Exercise –
Select, from the material below, each line with "dimensions" in it.

Dataset extract –
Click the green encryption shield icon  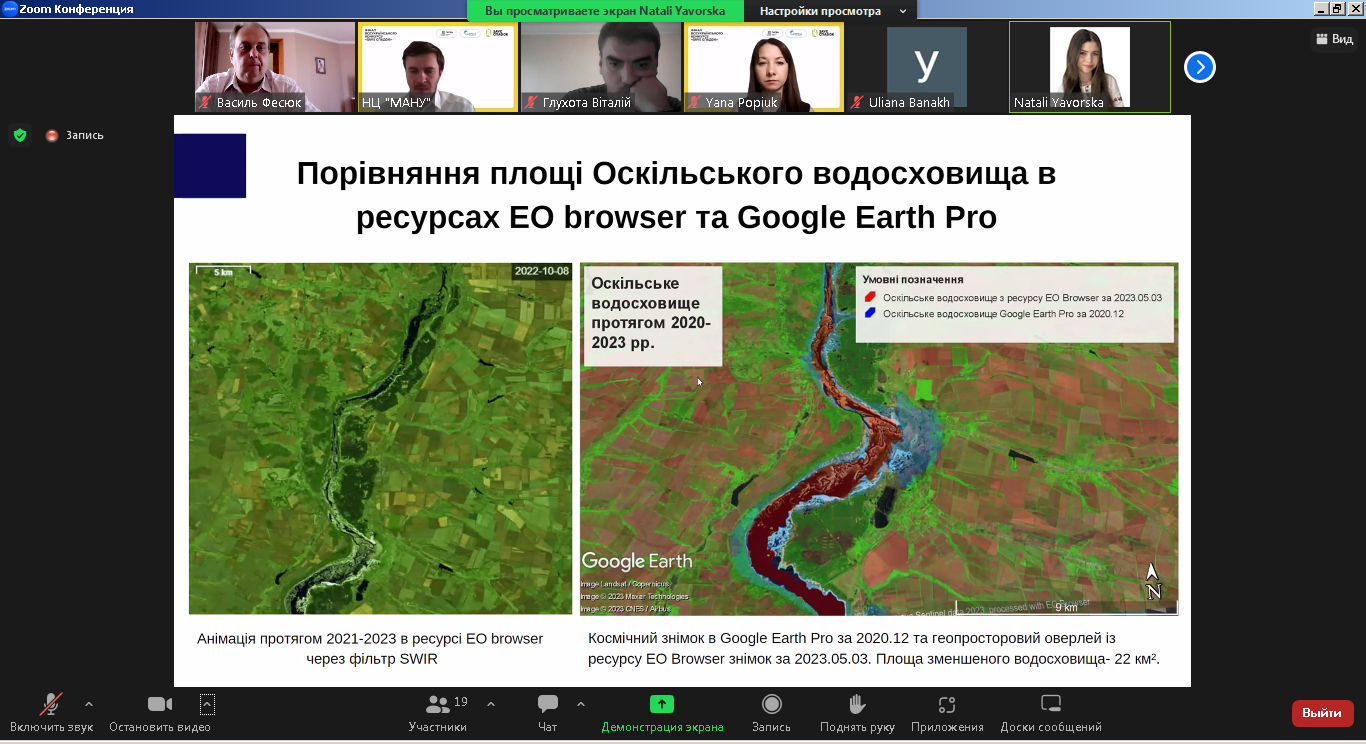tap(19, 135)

==

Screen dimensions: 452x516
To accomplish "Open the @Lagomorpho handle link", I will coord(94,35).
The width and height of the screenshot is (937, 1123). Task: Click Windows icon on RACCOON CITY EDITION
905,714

--

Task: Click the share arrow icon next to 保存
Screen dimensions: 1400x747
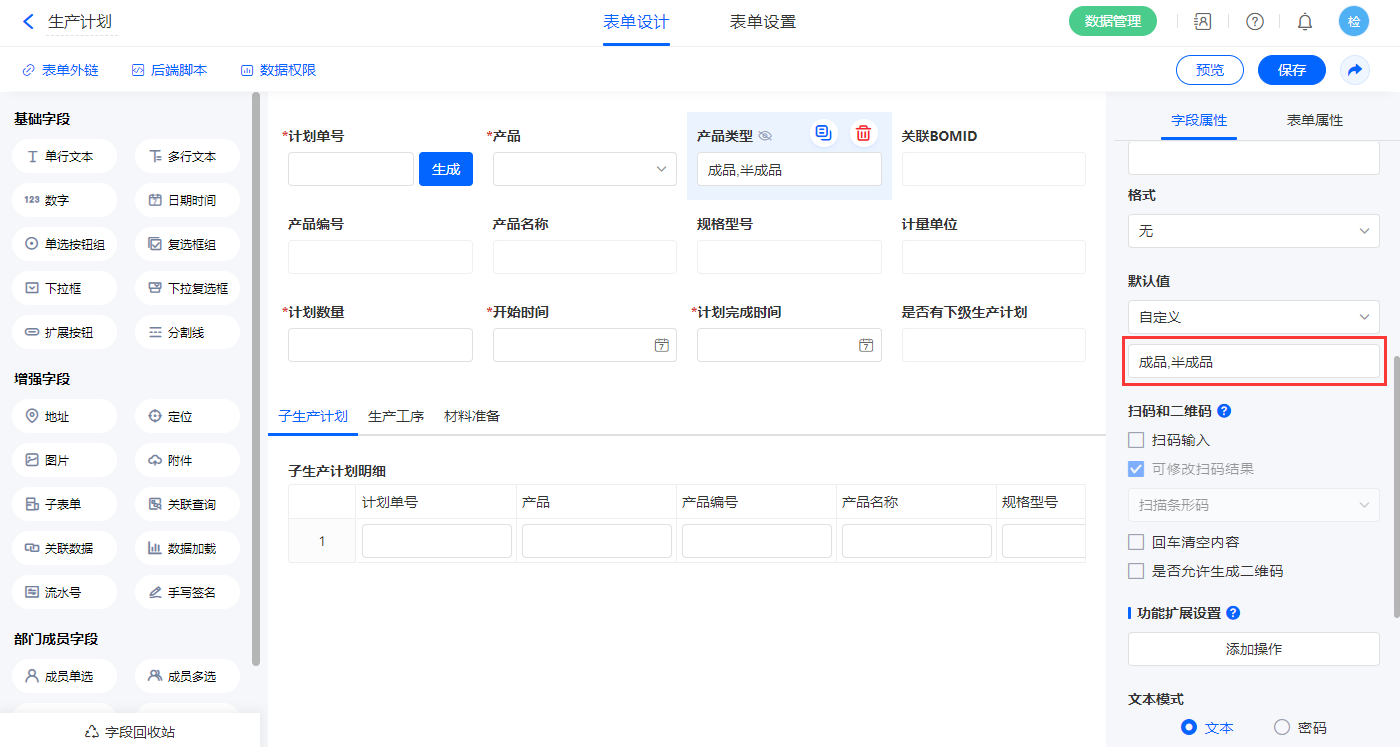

Output for this task –
Screen dimensions: 452x516
Screen dimensions: 1400x747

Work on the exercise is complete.